__What to work on__:
Pictures stay out of the copy. Transcribe exactly, and only, the line with "Task: Select the 2.05 odds for Hifk" through the last line of the entries below.
Input material Block Start
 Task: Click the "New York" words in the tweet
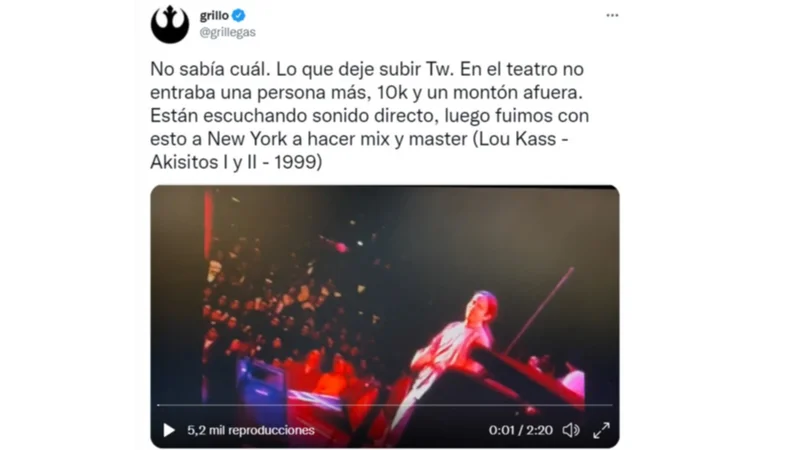click(248, 139)
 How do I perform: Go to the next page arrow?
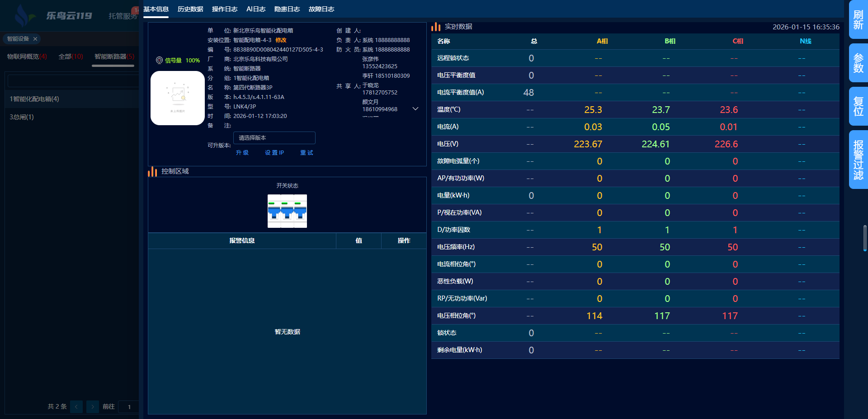(93, 407)
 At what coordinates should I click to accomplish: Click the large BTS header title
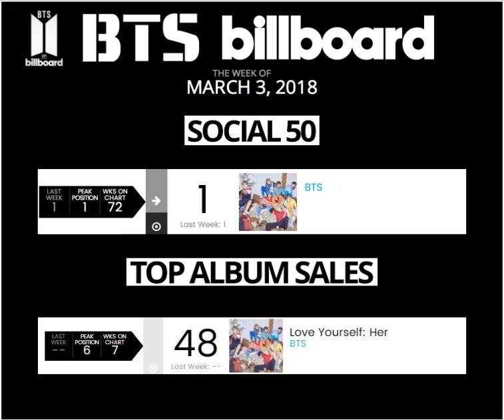tap(141, 39)
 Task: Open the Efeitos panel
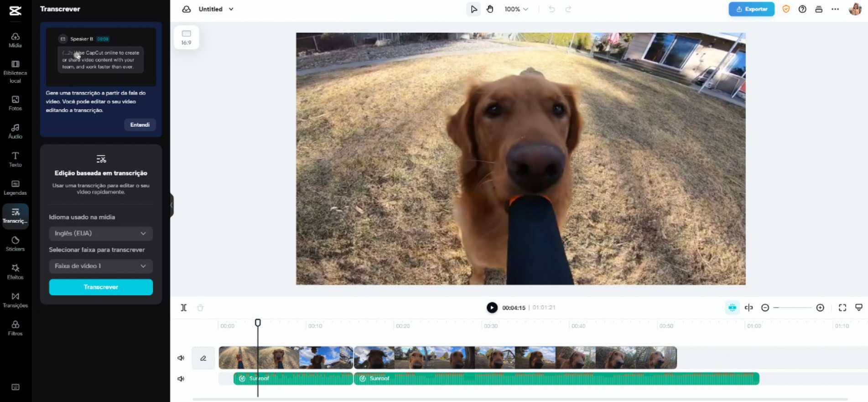(15, 272)
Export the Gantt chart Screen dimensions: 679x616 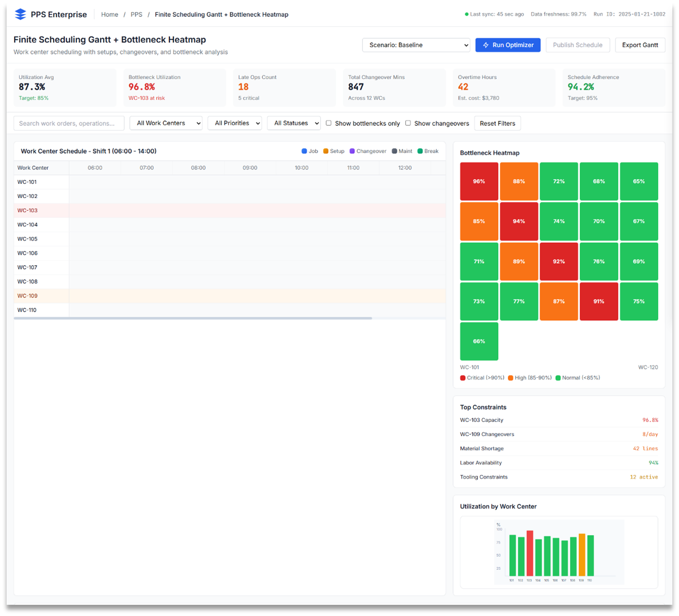[640, 45]
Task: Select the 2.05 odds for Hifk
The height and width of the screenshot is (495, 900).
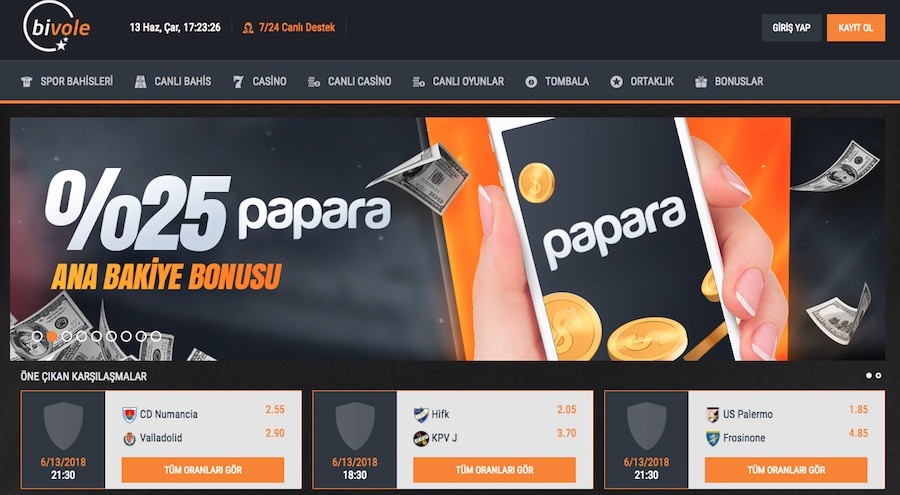Action: point(567,409)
Input material Block End
__Exercise solution__:
Task: Select the 2.05 odds for Hifk
The height and width of the screenshot is (495, 900).
Action: point(567,409)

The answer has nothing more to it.